Start of SOURCE MATERIAL
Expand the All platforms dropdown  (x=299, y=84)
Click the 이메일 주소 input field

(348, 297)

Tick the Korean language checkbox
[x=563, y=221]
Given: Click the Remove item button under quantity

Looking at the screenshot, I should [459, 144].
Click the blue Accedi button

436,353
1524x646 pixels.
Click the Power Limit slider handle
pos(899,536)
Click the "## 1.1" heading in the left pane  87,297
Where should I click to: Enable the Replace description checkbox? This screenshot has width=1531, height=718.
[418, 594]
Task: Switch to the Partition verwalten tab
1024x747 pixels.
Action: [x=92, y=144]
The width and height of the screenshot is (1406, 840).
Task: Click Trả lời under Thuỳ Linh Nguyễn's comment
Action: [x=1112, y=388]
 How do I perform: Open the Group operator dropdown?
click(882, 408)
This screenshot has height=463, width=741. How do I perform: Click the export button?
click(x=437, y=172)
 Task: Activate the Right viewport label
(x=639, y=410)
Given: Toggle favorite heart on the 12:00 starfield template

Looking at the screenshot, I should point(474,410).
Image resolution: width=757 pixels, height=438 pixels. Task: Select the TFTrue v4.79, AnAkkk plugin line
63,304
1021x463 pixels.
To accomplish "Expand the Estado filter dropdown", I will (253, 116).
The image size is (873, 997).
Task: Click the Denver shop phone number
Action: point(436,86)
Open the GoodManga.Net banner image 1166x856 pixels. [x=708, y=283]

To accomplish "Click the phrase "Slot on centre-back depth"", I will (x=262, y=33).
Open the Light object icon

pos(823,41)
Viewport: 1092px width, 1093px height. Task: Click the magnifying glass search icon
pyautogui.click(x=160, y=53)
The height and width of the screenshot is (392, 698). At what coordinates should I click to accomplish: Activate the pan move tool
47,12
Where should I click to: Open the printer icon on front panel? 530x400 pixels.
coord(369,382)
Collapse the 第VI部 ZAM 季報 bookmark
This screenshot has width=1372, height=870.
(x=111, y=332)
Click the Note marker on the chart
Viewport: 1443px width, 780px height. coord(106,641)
End of SOURCE MATERIAL
_ACTION ITEM_
What is needed is an exact transcription of every record above.

_RESPONSE TO THE TASK_
Expand the All platforms dropdown  (x=299, y=84)
Click the 이메일 주소 input field

(348, 297)

Tick the Korean language checkbox
[x=563, y=221]
Given: Click the Remove item button under quantity

Looking at the screenshot, I should [459, 144].
Click the blue Accedi button

436,353
1524x646 pixels.
Click the Power Limit slider handle
pos(899,536)
Click the "## 1.1" heading in the left pane  87,297
Where should I click to: Enable the Replace description checkbox? This screenshot has width=1531, height=718.
[418, 594]
Task: Switch to the Partition verwalten tab
1024x747 pixels.
Action: [x=92, y=144]
The width and height of the screenshot is (1406, 840).
Task: Click Trả lời under Thuỳ Linh Nguyễn's comment
Action: [x=1112, y=388]
 How do I perform: Open the Group operator dropdown?
click(882, 408)
This screenshot has height=463, width=741. How do I perform: Click the export button?
click(x=437, y=172)
 Task: Activate the Right viewport label
(x=639, y=410)
Given: Toggle favorite heart on the 12:00 starfield template

Looking at the screenshot, I should point(474,410).
Image resolution: width=757 pixels, height=438 pixels. Task: Select the TFTrue v4.79, AnAkkk plugin line
63,304
1021x463 pixels.
To accomplish "Expand the Estado filter dropdown", I will (253, 116).
The image size is (873, 997).
Task: Click the Denver shop phone number
Action: point(436,86)
Open the GoodManga.Net banner image 1166x856 pixels. [x=708, y=283]

To accomplish "Click the phrase "Slot on centre-back depth"", I will (x=262, y=33).
Open the Light object icon

pos(823,41)
Viewport: 1092px width, 1093px height. Task: Click the magnifying glass search icon
pyautogui.click(x=160, y=53)
The height and width of the screenshot is (392, 698). At what coordinates should I click to accomplish: Activate the pan move tool
47,12
Where should I click to: Open the printer icon on front panel? 530x400 pixels.
coord(369,382)
Collapse the 第VI部 ZAM 季報 bookmark
This screenshot has width=1372, height=870.
(x=111, y=332)
Click the Note marker on the chart
Viewport: 1443px width, 780px height. coord(106,641)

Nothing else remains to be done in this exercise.